▶ **TASK TO CARRY OUT**
Reproduce every one of the entries below verbatim, without altering any character.

▶ **AVAILABLE DATA**

⁂

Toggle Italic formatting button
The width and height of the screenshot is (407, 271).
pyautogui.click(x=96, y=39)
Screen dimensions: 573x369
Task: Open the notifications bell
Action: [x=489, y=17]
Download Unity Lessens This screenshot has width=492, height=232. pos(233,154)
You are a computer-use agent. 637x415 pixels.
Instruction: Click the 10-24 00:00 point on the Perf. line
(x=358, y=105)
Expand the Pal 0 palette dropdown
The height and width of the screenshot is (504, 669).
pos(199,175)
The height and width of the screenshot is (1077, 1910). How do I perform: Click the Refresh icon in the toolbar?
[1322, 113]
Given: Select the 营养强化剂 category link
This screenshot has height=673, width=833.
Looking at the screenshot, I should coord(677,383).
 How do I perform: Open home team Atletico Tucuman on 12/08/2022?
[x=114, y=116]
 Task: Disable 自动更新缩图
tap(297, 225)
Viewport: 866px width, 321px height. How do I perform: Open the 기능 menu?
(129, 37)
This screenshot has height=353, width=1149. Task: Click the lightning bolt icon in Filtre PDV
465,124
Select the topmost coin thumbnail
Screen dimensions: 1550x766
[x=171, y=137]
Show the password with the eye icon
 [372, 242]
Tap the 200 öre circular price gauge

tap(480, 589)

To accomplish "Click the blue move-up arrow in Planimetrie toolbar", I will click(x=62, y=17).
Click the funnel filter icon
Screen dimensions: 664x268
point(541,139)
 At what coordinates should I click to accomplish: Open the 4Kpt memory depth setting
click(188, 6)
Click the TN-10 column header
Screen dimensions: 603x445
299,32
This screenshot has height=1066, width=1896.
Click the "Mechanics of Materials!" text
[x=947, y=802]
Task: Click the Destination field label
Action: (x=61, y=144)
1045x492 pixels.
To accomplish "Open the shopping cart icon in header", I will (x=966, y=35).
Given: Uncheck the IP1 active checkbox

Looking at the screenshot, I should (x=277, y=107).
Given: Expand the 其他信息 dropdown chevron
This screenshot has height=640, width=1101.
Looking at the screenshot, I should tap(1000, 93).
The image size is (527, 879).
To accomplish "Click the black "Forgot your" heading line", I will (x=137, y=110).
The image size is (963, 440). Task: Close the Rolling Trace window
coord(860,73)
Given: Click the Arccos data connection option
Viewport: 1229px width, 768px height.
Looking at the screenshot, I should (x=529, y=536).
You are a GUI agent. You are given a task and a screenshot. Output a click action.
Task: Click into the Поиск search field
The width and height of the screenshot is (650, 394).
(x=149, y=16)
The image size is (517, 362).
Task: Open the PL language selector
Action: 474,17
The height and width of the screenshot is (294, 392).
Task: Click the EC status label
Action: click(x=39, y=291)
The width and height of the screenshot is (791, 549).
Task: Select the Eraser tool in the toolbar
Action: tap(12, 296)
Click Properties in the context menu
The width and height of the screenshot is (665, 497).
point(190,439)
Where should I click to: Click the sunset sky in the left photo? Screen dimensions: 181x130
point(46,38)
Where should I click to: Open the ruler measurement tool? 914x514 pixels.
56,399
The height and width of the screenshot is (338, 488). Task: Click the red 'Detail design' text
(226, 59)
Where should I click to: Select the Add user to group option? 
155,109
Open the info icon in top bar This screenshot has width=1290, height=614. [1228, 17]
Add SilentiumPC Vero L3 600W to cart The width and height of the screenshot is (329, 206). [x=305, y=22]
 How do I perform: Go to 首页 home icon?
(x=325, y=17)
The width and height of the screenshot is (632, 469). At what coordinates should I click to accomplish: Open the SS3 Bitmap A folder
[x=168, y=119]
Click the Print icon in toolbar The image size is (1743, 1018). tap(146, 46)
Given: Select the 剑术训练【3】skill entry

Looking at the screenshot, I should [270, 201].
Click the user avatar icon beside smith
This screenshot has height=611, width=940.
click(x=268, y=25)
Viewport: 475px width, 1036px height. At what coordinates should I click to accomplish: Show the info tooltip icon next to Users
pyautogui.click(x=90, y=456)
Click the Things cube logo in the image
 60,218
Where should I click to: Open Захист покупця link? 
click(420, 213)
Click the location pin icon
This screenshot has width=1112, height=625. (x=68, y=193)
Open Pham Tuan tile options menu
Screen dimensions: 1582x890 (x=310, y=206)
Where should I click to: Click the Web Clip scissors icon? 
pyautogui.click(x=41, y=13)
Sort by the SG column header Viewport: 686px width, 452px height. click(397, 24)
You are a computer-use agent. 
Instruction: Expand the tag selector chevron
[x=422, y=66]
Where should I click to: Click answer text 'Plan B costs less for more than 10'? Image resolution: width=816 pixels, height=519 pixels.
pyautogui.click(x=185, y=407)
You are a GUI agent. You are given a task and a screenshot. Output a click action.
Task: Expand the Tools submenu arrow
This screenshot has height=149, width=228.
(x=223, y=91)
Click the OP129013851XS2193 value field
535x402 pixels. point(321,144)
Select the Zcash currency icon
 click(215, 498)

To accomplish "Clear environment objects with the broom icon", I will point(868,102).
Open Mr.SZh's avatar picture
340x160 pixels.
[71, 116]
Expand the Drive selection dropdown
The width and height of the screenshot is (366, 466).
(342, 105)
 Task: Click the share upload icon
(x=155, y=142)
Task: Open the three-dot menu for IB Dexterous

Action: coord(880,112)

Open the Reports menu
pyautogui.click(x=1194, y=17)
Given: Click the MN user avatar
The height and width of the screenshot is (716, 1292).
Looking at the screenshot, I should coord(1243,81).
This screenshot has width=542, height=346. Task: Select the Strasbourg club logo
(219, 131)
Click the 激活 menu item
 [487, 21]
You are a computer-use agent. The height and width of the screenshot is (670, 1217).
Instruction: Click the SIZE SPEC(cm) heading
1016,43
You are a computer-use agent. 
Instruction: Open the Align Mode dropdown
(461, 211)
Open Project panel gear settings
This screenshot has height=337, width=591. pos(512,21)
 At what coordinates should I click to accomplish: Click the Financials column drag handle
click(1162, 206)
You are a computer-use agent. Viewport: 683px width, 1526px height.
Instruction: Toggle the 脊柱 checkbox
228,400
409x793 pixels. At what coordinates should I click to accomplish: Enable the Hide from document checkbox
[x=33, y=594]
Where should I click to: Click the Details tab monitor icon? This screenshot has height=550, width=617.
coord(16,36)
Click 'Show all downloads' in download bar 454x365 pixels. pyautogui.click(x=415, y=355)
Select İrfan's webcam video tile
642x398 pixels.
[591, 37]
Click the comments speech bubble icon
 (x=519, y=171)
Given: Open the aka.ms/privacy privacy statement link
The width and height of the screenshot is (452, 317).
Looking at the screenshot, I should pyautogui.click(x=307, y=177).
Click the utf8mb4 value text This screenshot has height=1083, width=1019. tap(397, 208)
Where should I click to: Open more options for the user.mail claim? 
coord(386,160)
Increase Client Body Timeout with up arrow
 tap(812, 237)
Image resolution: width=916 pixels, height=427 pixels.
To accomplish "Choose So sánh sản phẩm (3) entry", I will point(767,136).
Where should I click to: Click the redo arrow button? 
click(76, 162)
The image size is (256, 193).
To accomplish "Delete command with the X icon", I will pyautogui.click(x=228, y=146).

⁂

▶ **RESULT**
Toggle Italic formatting button
The width and height of the screenshot is (407, 271).
pyautogui.click(x=96, y=39)
Screen dimensions: 573x369
Task: Open the notifications bell
Action: [x=489, y=17]
Download Unity Lessens This screenshot has width=492, height=232. pos(233,154)
You are a computer-use agent. 637x415 pixels.
Instruction: Click the 10-24 00:00 point on the Perf. line
(x=358, y=105)
Expand the Pal 0 palette dropdown
The height and width of the screenshot is (504, 669).
pos(199,175)
The height and width of the screenshot is (1077, 1910). How do I perform: Click the Refresh icon in the toolbar?
[1322, 113]
Given: Select the 营养强化剂 category link
This screenshot has height=673, width=833.
Looking at the screenshot, I should coord(677,383).
 How do I perform: Open home team Atletico Tucuman on 12/08/2022?
[x=114, y=116]
 Task: Disable 自动更新缩图
tap(297, 225)
Viewport: 866px width, 321px height. How do I perform: Open the 기능 menu?
(129, 37)
This screenshot has height=353, width=1149. Task: Click the lightning bolt icon in Filtre PDV
465,124
Select the topmost coin thumbnail
Screen dimensions: 1550x766
[x=171, y=137]
Show the password with the eye icon
 [372, 242]
Tap the 200 öre circular price gauge

tap(480, 589)

To accomplish "Click the blue move-up arrow in Planimetrie toolbar", I will click(x=62, y=17).
Click the funnel filter icon
Screen dimensions: 664x268
point(541,139)
 At what coordinates should I click to accomplish: Open the 4Kpt memory depth setting
click(188, 6)
Click the TN-10 column header
Screen dimensions: 603x445
299,32
This screenshot has height=1066, width=1896.
Click the "Mechanics of Materials!" text
[x=947, y=802]
Task: Click the Destination field label
Action: (x=61, y=144)
1045x492 pixels.
To accomplish "Open the shopping cart icon in header", I will (x=966, y=35).
Given: Uncheck the IP1 active checkbox

Looking at the screenshot, I should (x=277, y=107).
Given: Expand the 其他信息 dropdown chevron
This screenshot has height=640, width=1101.
Looking at the screenshot, I should tap(1000, 93).
The image size is (527, 879).
To accomplish "Click the black "Forgot your" heading line", I will (x=137, y=110).
The image size is (963, 440). Task: Close the Rolling Trace window
coord(860,73)
Given: Click the Arccos data connection option
Viewport: 1229px width, 768px height.
Looking at the screenshot, I should (x=529, y=536).
You are a GUI agent. You are given a task and a screenshot. Output a click action.
Task: Click into the Поиск search field
The width and height of the screenshot is (650, 394).
(x=149, y=16)
The image size is (517, 362).
Task: Open the PL language selector
Action: 474,17
The height and width of the screenshot is (294, 392).
Task: Click the EC status label
Action: click(x=39, y=291)
The width and height of the screenshot is (791, 549).
Task: Select the Eraser tool in the toolbar
Action: tap(12, 296)
Click Properties in the context menu
The width and height of the screenshot is (665, 497).
point(190,439)
Where should I click to: Click the sunset sky in the left photo? Screen dimensions: 181x130
point(46,38)
Where should I click to: Open the ruler measurement tool? 914x514 pixels.
56,399
The height and width of the screenshot is (338, 488). Task: Click the red 'Detail design' text
(226, 59)
Where should I click to: Select the Add user to group option? 
155,109
Open the info icon in top bar This screenshot has width=1290, height=614. [1228, 17]
Add SilentiumPC Vero L3 600W to cart The width and height of the screenshot is (329, 206). [x=305, y=22]
 How do I perform: Go to 首页 home icon?
(x=325, y=17)
The width and height of the screenshot is (632, 469). At what coordinates should I click to accomplish: Open the SS3 Bitmap A folder
[x=168, y=119]
Click the Print icon in toolbar The image size is (1743, 1018). tap(146, 46)
Given: Select the 剑术训练【3】skill entry

Looking at the screenshot, I should [270, 201].
Click the user avatar icon beside smith
This screenshot has height=611, width=940.
click(x=268, y=25)
Viewport: 475px width, 1036px height. At what coordinates should I click to accomplish: Show the info tooltip icon next to Users
pyautogui.click(x=90, y=456)
Click the Things cube logo in the image
 60,218
Where should I click to: Open Захист покупця link? 
click(420, 213)
Click the location pin icon
This screenshot has width=1112, height=625. (x=68, y=193)
Open Pham Tuan tile options menu
Screen dimensions: 1582x890 (x=310, y=206)
Where should I click to: Click the Web Clip scissors icon? 
pyautogui.click(x=41, y=13)
Sort by the SG column header Viewport: 686px width, 452px height. click(397, 24)
You are a computer-use agent. 
Instruction: Expand the tag selector chevron
[x=422, y=66]
Where should I click to: Click answer text 'Plan B costs less for more than 10'? Image resolution: width=816 pixels, height=519 pixels.
pyautogui.click(x=185, y=407)
You are a GUI agent. You are given a task and a screenshot. Output a click action.
Task: Expand the Tools submenu arrow
This screenshot has height=149, width=228.
(x=223, y=91)
Click the OP129013851XS2193 value field
535x402 pixels. point(321,144)
Select the Zcash currency icon
 click(215, 498)

To accomplish "Clear environment objects with the broom icon", I will point(868,102).
Open Mr.SZh's avatar picture
340x160 pixels.
[71, 116]
Expand the Drive selection dropdown
The width and height of the screenshot is (366, 466).
(342, 105)
 Task: Click the share upload icon
(x=155, y=142)
Task: Open the three-dot menu for IB Dexterous

Action: coord(880,112)

Open the Reports menu
pyautogui.click(x=1194, y=17)
Given: Click the MN user avatar
The height and width of the screenshot is (716, 1292).
Looking at the screenshot, I should coord(1243,81).
This screenshot has width=542, height=346. Task: Select the Strasbourg club logo
(219, 131)
Click the 激活 menu item
 [487, 21]
You are a computer-use agent. The height and width of the screenshot is (670, 1217).
Instruction: Click the SIZE SPEC(cm) heading
1016,43
You are a computer-use agent. 
Instruction: Open the Align Mode dropdown
(461, 211)
Open Project panel gear settings
This screenshot has height=337, width=591. pos(512,21)
 At what coordinates should I click to accomplish: Click the Financials column drag handle
click(1162, 206)
You are a computer-use agent. Viewport: 683px width, 1526px height.
Instruction: Toggle the 脊柱 checkbox
228,400
409x793 pixels. At what coordinates should I click to accomplish: Enable the Hide from document checkbox
[x=33, y=594]
Where should I click to: Click the Details tab monitor icon? This screenshot has height=550, width=617.
coord(16,36)
Click 'Show all downloads' in download bar 454x365 pixels. pyautogui.click(x=415, y=355)
Select İrfan's webcam video tile
642x398 pixels.
[591, 37]
Click the comments speech bubble icon
 (x=519, y=171)
Given: Open the aka.ms/privacy privacy statement link
The width and height of the screenshot is (452, 317).
Looking at the screenshot, I should pyautogui.click(x=307, y=177).
Click the utf8mb4 value text This screenshot has height=1083, width=1019. tap(397, 208)
Where should I click to: Open more options for the user.mail claim? 
coord(386,160)
Increase Client Body Timeout with up arrow
 tap(812, 237)
Image resolution: width=916 pixels, height=427 pixels.
To accomplish "Choose So sánh sản phẩm (3) entry", I will point(767,136).
Where should I click to: Click the redo arrow button? 
click(76, 162)
The image size is (256, 193).
To accomplish "Delete command with the X icon", I will pyautogui.click(x=228, y=146).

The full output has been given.